*** The data

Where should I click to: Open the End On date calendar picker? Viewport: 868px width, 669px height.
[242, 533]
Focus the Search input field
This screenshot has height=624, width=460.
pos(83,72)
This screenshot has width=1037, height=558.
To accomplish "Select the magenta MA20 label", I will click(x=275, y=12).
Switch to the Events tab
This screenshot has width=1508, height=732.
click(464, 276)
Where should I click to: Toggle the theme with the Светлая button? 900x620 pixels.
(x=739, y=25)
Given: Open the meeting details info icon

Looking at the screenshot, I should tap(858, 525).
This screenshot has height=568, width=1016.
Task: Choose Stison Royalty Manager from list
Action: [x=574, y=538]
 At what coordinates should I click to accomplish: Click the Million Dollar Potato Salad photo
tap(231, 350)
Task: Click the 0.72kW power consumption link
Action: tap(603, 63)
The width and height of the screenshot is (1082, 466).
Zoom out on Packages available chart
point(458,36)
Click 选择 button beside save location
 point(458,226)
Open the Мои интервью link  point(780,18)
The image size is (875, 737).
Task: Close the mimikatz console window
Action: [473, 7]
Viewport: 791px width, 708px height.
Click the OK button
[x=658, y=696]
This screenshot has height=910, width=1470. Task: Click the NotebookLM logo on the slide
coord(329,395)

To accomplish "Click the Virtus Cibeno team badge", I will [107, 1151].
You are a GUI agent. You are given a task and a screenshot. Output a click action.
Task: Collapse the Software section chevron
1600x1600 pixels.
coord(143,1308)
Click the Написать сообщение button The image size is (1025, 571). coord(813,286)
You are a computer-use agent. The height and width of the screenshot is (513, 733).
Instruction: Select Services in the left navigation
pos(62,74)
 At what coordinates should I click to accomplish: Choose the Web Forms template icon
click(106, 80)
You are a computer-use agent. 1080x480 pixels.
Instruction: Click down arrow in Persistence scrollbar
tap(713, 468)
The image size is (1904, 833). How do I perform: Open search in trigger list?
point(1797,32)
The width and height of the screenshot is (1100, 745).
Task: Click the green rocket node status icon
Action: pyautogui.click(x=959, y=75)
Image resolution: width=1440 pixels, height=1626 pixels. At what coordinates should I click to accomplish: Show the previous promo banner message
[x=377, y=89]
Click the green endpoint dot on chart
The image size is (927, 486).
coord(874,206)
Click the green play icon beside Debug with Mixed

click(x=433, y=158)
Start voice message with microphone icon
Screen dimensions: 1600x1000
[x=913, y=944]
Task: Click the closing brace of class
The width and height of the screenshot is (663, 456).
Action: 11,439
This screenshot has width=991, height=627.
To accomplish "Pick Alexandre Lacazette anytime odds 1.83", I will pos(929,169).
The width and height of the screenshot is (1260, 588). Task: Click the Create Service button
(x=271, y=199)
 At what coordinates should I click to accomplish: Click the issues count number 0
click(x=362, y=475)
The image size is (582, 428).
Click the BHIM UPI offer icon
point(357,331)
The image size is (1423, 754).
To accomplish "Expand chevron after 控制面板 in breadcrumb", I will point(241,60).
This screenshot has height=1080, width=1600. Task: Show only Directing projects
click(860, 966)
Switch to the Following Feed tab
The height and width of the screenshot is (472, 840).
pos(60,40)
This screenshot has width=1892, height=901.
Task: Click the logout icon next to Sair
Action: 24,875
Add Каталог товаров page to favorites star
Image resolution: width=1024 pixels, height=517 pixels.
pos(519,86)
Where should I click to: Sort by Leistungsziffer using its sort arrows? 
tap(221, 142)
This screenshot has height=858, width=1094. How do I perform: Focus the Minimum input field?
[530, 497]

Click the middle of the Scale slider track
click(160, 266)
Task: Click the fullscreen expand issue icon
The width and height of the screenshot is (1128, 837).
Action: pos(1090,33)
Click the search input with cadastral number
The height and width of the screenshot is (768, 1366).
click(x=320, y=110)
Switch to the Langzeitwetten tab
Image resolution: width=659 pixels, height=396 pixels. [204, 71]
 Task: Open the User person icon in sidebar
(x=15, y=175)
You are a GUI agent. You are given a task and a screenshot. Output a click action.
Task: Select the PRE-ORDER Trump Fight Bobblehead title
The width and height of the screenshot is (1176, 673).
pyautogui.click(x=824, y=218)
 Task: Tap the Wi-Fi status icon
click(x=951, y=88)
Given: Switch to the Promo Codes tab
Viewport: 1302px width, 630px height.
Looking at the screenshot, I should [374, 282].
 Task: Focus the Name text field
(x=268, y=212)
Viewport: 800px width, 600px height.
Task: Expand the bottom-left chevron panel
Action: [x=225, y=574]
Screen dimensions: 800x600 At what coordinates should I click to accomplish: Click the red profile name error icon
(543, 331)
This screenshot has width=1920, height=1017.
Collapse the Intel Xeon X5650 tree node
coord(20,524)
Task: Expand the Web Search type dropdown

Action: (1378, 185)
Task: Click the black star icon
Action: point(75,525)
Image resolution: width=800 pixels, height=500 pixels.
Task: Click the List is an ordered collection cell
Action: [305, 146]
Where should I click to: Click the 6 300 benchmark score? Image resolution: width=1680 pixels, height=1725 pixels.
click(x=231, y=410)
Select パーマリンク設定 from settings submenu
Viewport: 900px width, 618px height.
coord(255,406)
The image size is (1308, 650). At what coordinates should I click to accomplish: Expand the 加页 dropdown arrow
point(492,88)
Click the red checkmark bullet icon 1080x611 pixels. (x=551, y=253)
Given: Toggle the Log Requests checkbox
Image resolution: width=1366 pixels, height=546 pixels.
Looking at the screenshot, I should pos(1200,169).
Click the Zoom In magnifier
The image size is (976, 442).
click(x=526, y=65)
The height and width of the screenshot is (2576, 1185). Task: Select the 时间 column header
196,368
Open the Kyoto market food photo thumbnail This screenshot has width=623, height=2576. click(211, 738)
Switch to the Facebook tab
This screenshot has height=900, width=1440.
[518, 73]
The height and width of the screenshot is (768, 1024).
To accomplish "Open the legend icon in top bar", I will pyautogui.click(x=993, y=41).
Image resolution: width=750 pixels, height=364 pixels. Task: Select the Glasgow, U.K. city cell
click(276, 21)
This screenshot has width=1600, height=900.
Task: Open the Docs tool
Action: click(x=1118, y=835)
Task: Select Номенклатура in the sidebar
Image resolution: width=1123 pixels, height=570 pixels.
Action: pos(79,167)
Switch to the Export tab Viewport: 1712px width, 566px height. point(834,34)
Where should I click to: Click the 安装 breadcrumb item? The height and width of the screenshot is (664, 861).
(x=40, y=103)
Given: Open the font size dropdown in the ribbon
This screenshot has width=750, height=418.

******

To do:
In full and without alteration, retype the entries above.

Exercise result:
Where should I click to: Open the End On date calendar picker? Viewport: 868px width, 669px height.
[242, 533]
Focus the Search input field
This screenshot has height=624, width=460.
pos(83,72)
This screenshot has width=1037, height=558.
To accomplish "Select the magenta MA20 label", I will click(x=275, y=12).
Switch to the Events tab
This screenshot has width=1508, height=732.
click(464, 276)
Where should I click to: Toggle the theme with the Светлая button? 900x620 pixels.
(x=739, y=25)
Given: Open the meeting details info icon

Looking at the screenshot, I should tap(858, 525).
This screenshot has height=568, width=1016.
Task: Choose Stison Royalty Manager from list
Action: [x=574, y=538]
 At what coordinates should I click to accomplish: Click the Million Dollar Potato Salad photo
tap(231, 350)
Task: Click the 0.72kW power consumption link
Action: tap(603, 63)
The width and height of the screenshot is (1082, 466).
Zoom out on Packages available chart
point(458,36)
Click 选择 button beside save location
 point(458,226)
Open the Мои интервью link  point(780,18)
The image size is (875, 737).
Task: Close the mimikatz console window
Action: [473, 7]
Viewport: 791px width, 708px height.
Click the OK button
[x=658, y=696]
This screenshot has height=910, width=1470. Task: Click the NotebookLM logo on the slide
coord(329,395)

To accomplish "Click the Virtus Cibeno team badge", I will [107, 1151].
You are a GUI agent. You are given a task and a screenshot. Output a click action.
Task: Collapse the Software section chevron
1600x1600 pixels.
coord(143,1308)
Click the Написать сообщение button The image size is (1025, 571). coord(813,286)
You are a computer-use agent. The height and width of the screenshot is (513, 733).
Instruction: Select Services in the left navigation
pos(62,74)
 At what coordinates should I click to accomplish: Choose the Web Forms template icon
click(106, 80)
You are a computer-use agent. 1080x480 pixels.
Instruction: Click down arrow in Persistence scrollbar
tap(713, 468)
The image size is (1904, 833). How do I perform: Open search in trigger list?
point(1797,32)
The width and height of the screenshot is (1100, 745).
Task: Click the green rocket node status icon
Action: pyautogui.click(x=959, y=75)
Image resolution: width=1440 pixels, height=1626 pixels. At what coordinates should I click to accomplish: Show the previous promo banner message
[x=377, y=89]
Click the green endpoint dot on chart
The image size is (927, 486).
coord(874,206)
Click the green play icon beside Debug with Mixed

click(x=433, y=158)
Start voice message with microphone icon
Screen dimensions: 1600x1000
[x=913, y=944]
Task: Click the closing brace of class
The width and height of the screenshot is (663, 456).
Action: 11,439
This screenshot has width=991, height=627.
To accomplish "Pick Alexandre Lacazette anytime odds 1.83", I will pos(929,169).
The width and height of the screenshot is (1260, 588). Task: Click the Create Service button
(x=271, y=199)
 At what coordinates should I click to accomplish: Click the issues count number 0
click(x=362, y=475)
The image size is (582, 428).
Click the BHIM UPI offer icon
point(357,331)
The image size is (1423, 754).
To accomplish "Expand chevron after 控制面板 in breadcrumb", I will point(241,60).
This screenshot has height=1080, width=1600. Task: Show only Directing projects
click(860, 966)
Switch to the Following Feed tab
The height and width of the screenshot is (472, 840).
pos(60,40)
This screenshot has width=1892, height=901.
Task: Click the logout icon next to Sair
Action: 24,875
Add Каталог товаров page to favorites star
Image resolution: width=1024 pixels, height=517 pixels.
pos(519,86)
Where should I click to: Sort by Leistungsziffer using its sort arrows? 
tap(221, 142)
This screenshot has height=858, width=1094. How do I perform: Focus the Minimum input field?
[530, 497]

Click the middle of the Scale slider track
click(160, 266)
Task: Click the fullscreen expand issue icon
The width and height of the screenshot is (1128, 837).
Action: pos(1090,33)
Click the search input with cadastral number
The height and width of the screenshot is (768, 1366).
click(x=320, y=110)
Switch to the Langzeitwetten tab
Image resolution: width=659 pixels, height=396 pixels. [204, 71]
 Task: Open the User person icon in sidebar
(x=15, y=175)
You are a GUI agent. You are given a task and a screenshot. Output a click action.
Task: Select the PRE-ORDER Trump Fight Bobblehead title
The width and height of the screenshot is (1176, 673).
pyautogui.click(x=824, y=218)
 Task: Tap the Wi-Fi status icon
click(x=951, y=88)
Given: Switch to the Promo Codes tab
Viewport: 1302px width, 630px height.
Looking at the screenshot, I should [374, 282].
 Task: Focus the Name text field
(x=268, y=212)
Viewport: 800px width, 600px height.
Task: Expand the bottom-left chevron panel
Action: [x=225, y=574]
Screen dimensions: 800x600 At what coordinates should I click to accomplish: Click the red profile name error icon
(543, 331)
This screenshot has width=1920, height=1017.
Collapse the Intel Xeon X5650 tree node
coord(20,524)
Task: Expand the Web Search type dropdown

Action: (1378, 185)
Task: Click the black star icon
Action: point(75,525)
Image resolution: width=800 pixels, height=500 pixels.
Task: Click the List is an ordered collection cell
Action: [305, 146]
Where should I click to: Click the 6 300 benchmark score? Image resolution: width=1680 pixels, height=1725 pixels.
click(x=231, y=410)
Select パーマリンク設定 from settings submenu
Viewport: 900px width, 618px height.
coord(255,406)
The image size is (1308, 650). At what coordinates should I click to accomplish: Expand the 加页 dropdown arrow
point(492,88)
Click the red checkmark bullet icon 1080x611 pixels. (x=551, y=253)
Given: Toggle the Log Requests checkbox
Image resolution: width=1366 pixels, height=546 pixels.
Looking at the screenshot, I should pos(1200,169).
Click the Zoom In magnifier
The image size is (976, 442).
click(x=526, y=65)
The height and width of the screenshot is (2576, 1185). Task: Select the 时间 column header
196,368
Open the Kyoto market food photo thumbnail This screenshot has width=623, height=2576. click(211, 738)
Switch to the Facebook tab
This screenshot has height=900, width=1440.
[518, 73]
The height and width of the screenshot is (768, 1024).
To accomplish "Open the legend icon in top bar", I will pyautogui.click(x=993, y=41).
Image resolution: width=750 pixels, height=364 pixels. Task: Select the Glasgow, U.K. city cell
click(276, 21)
This screenshot has width=1600, height=900.
Task: Open the Docs tool
Action: click(x=1118, y=835)
Task: Select Номенклатура in the sidebar
Image resolution: width=1123 pixels, height=570 pixels.
Action: pos(79,167)
Switch to the Export tab Viewport: 1712px width, 566px height. point(834,34)
Where should I click to: Click the 安装 breadcrumb item? The height and width of the screenshot is (664, 861).
(x=40, y=103)
Given: Open the font size dropdown in the ribbon
This screenshot has width=750, height=418.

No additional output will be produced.